Work required :: Only the lines from the one with "Given: Go to the Maddo section" through the end of the material are wanted, copied exactly and with the pictures left out.

Source data ::
┄┄┄┄┄┄
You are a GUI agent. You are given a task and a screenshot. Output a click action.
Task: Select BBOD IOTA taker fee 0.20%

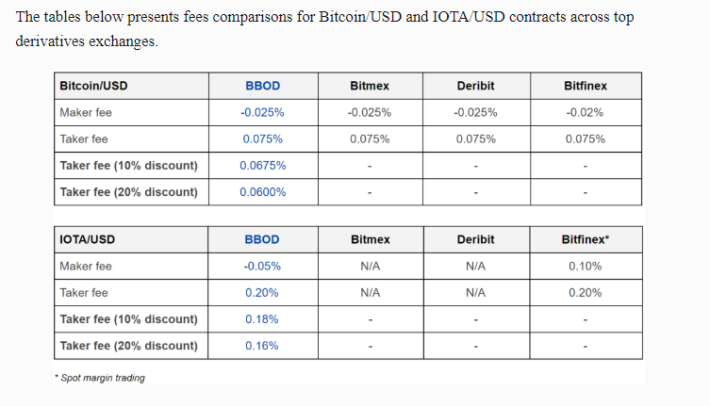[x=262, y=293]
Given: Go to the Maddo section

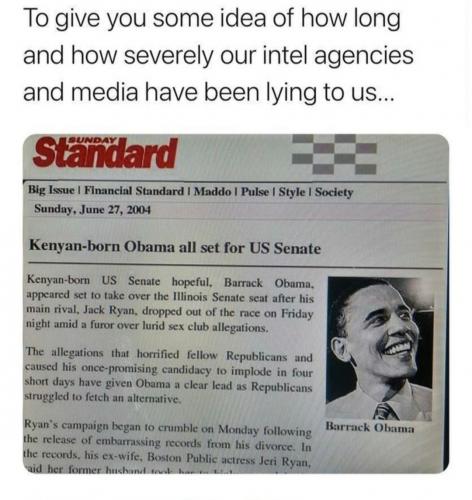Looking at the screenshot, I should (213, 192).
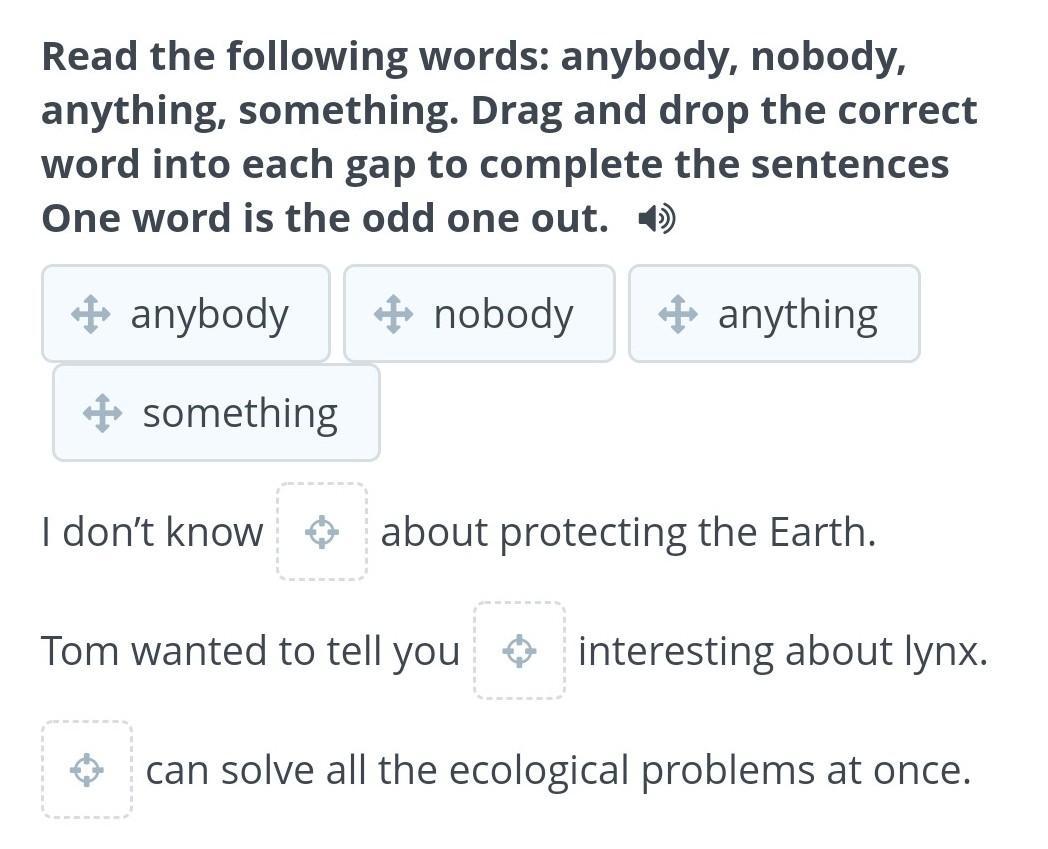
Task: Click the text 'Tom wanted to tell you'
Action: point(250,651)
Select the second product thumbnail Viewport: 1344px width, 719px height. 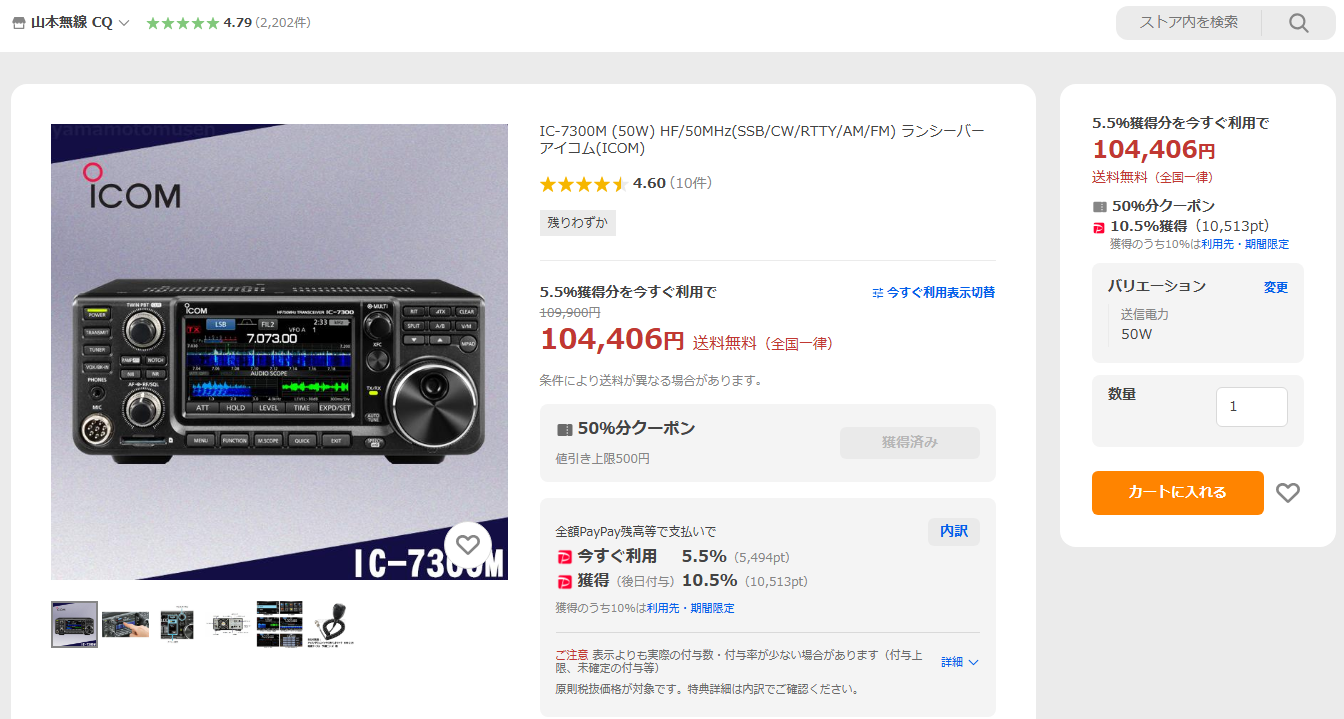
┄┄┄┄┄┄
Output below ::
Given: Go to the Maddo section

Looking at the screenshot, I should (213, 192).
Task: Click the text 'Tom wanted to tell you'
Action: point(250,651)
Select the second product thumbnail Viewport: 1344px width, 719px height. 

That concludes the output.